▸ PASSAGE TO READ
- - -
Figure 6 and Figure 7 show shaking estimates (for PGA and MMI, respectively) before site correction (upper left) and after (upper right). Without site correction, ground motion attenuation is uniform as a function of hypocentral distance (in the absence of a finite fault model as in panels A through C) and fault distance (as in D); with site correction, the correlation of amplitudes with the Vs30 map (and also topography) are more apparent. This distinction is important: often complexity in ShakeMap’s peak ground motions and intensity patterns are driven by site terms, rather than variability due to shaking observations.


Figure 6: ShakeMap peak ground acceleration maps for the 1994 M6.7 Northridge, CA earthquake without strong motion or intensity data. A) Hypocenter only, without site amplification; B) Hypocenter, site amplification added; C) Hypocenter only, but with median distance correction added; and D) Finite fault (red rectangle) added.


Figure 7: ShakeMap intensity maps for the 1994 M6.7 Northridge, CA earthquake without strong motion or intensity data. A) Hypocenter only, without site amplification; B) Hypocenter, site amplification added; C) Hypocenter only, but with median distance correction added; and D) Finite fault (red rectangle) added.
- - -
▸ AVAILABLE DATA
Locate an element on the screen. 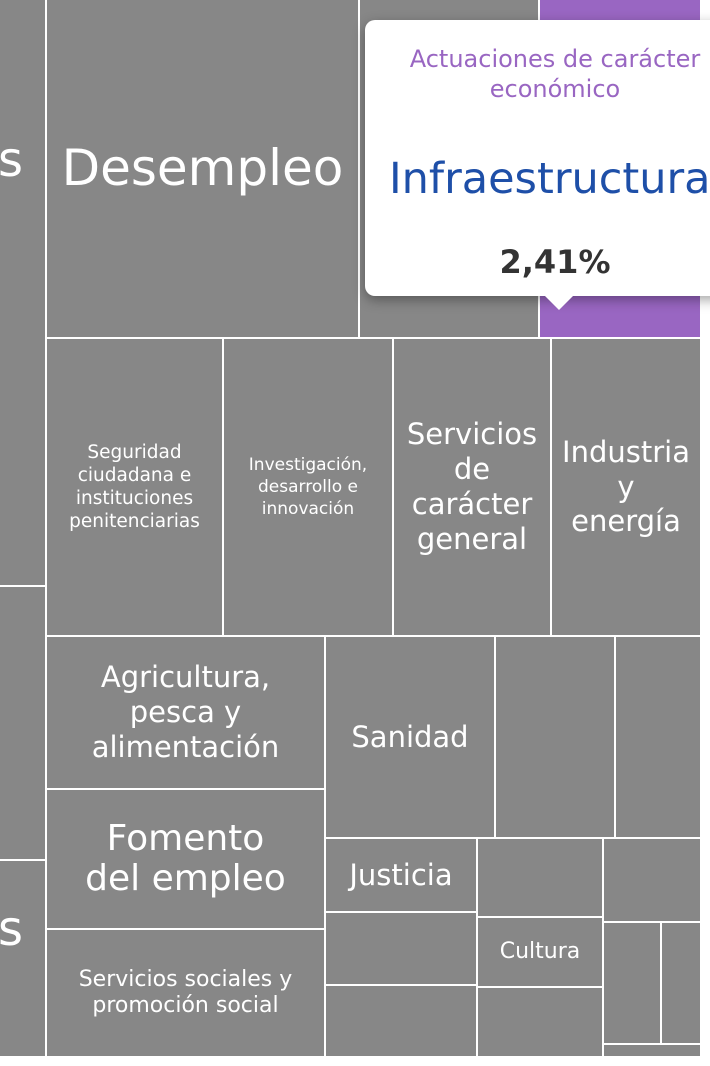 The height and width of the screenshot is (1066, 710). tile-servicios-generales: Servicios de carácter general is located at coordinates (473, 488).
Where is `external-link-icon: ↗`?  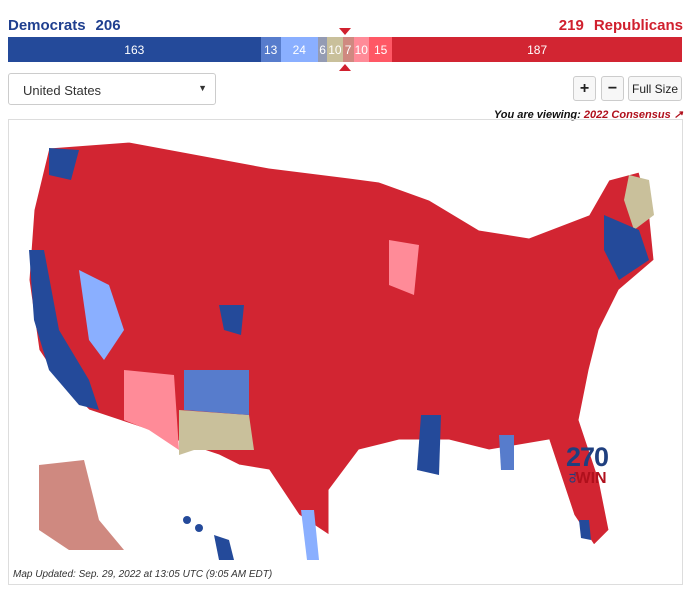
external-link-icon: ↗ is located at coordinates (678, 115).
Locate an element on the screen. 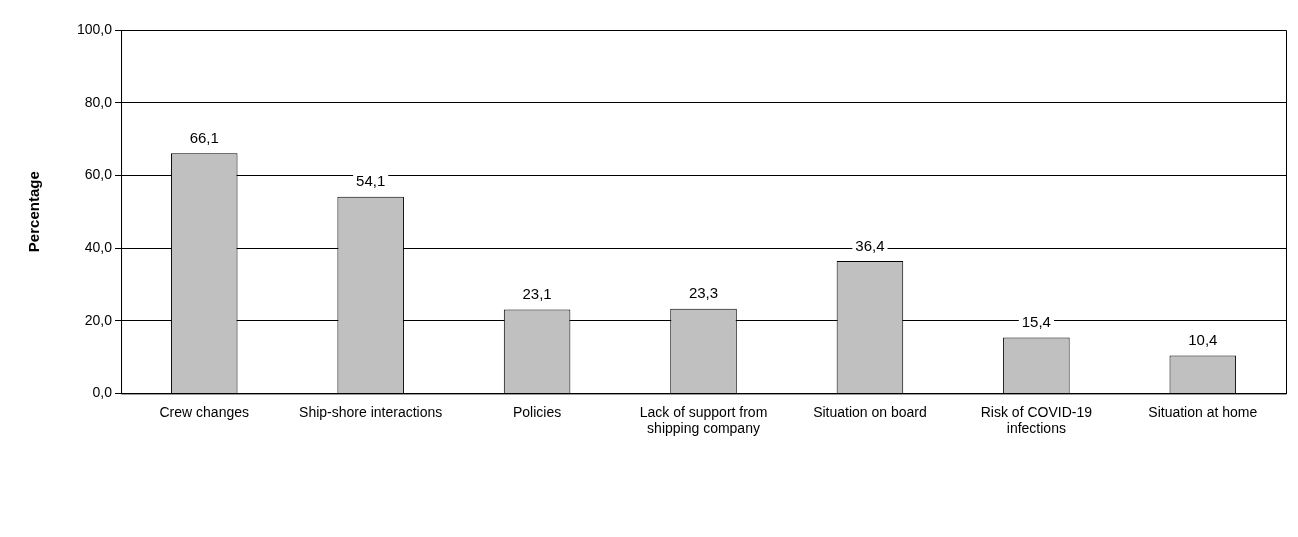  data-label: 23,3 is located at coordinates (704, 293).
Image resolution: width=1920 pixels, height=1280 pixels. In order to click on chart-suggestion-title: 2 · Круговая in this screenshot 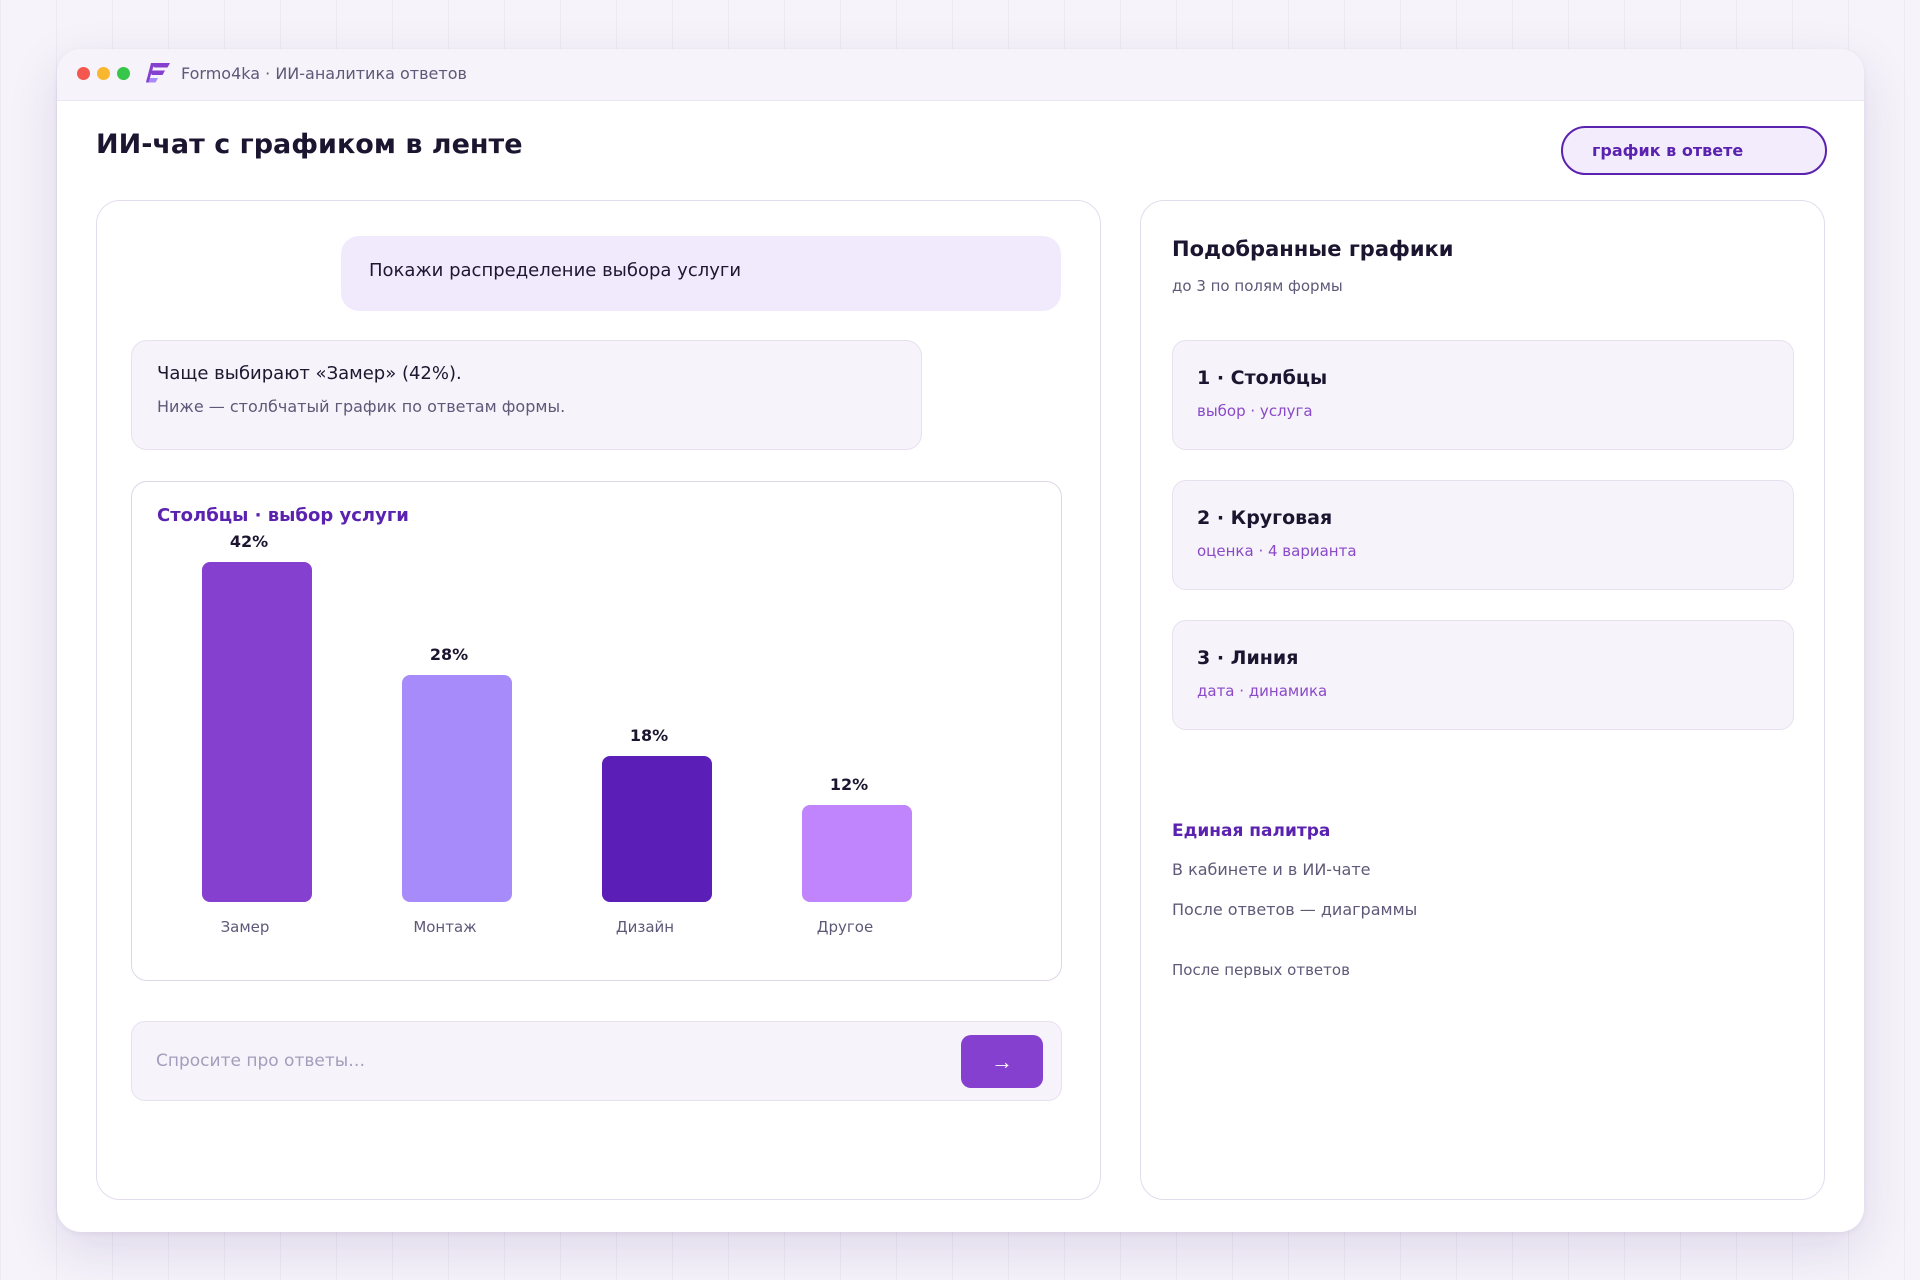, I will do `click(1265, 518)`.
- - -
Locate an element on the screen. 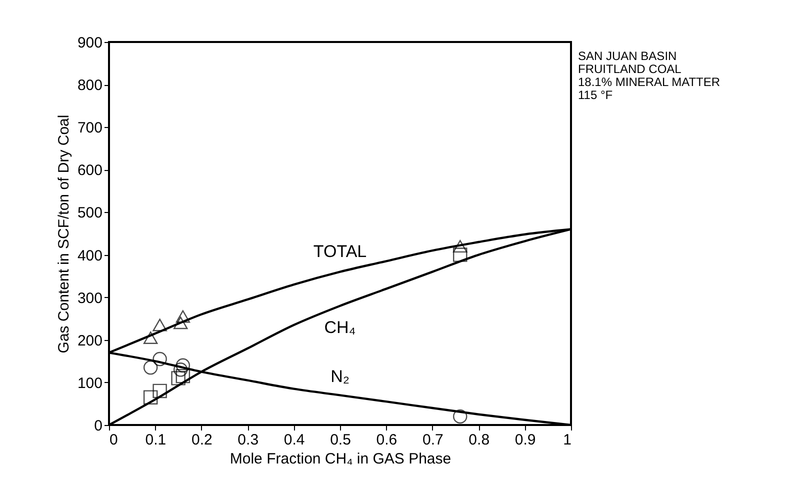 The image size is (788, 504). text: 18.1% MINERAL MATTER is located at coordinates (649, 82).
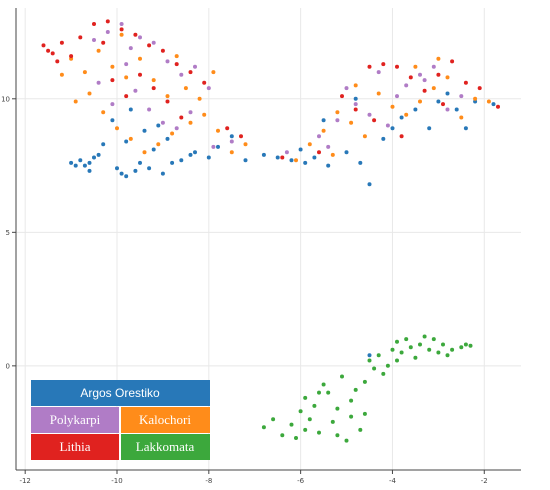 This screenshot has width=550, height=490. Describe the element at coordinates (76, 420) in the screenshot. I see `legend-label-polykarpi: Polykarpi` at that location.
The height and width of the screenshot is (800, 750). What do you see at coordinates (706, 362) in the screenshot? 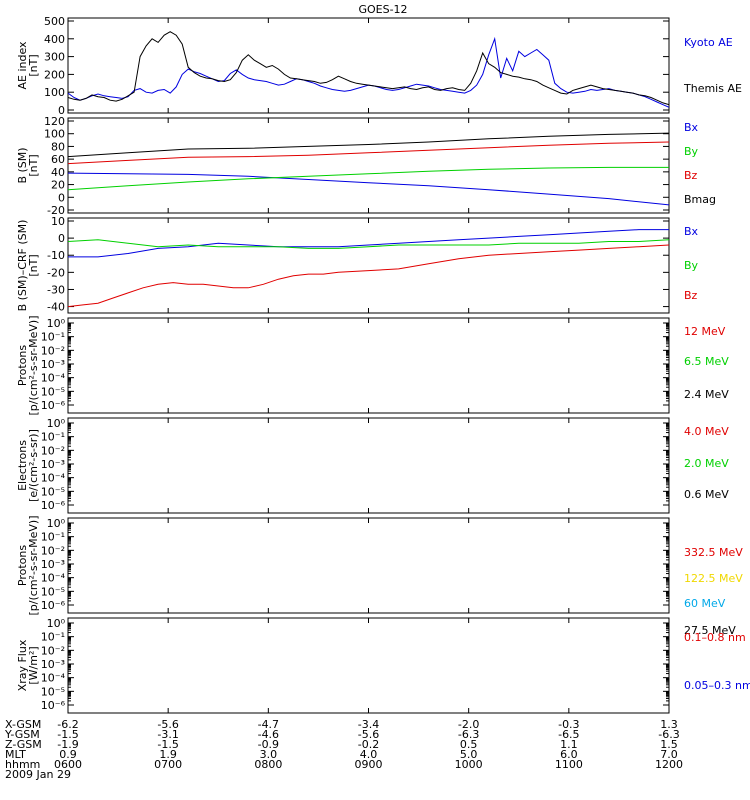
- - -
▸ TASK TO CARRY OUT
Set down the passage on ShakeMap site correction word for word, everything from "Figure 6 and" down to "to shaking observations.". The listing plays no part in what you need to do.

▸ SOLUTION
Figure 6 and Figure 7 show shaking estimates (for PGA and MMI, respectively) before site correction (upper left) and after (upper right). Without site correction, ground motion attenuation is uniform as a function of hypocentral distance (in the absence of a finite fault model as in panels A through C) and fault distance (as in D); with site correction, the correlation of amplitudes with the Vs30 map (and also topography) are more apparent. This distinction is important: often complexity in ShakeMap’s peak ground motions and intensity patterns are driven by site terms, rather than variability due to shaking observations.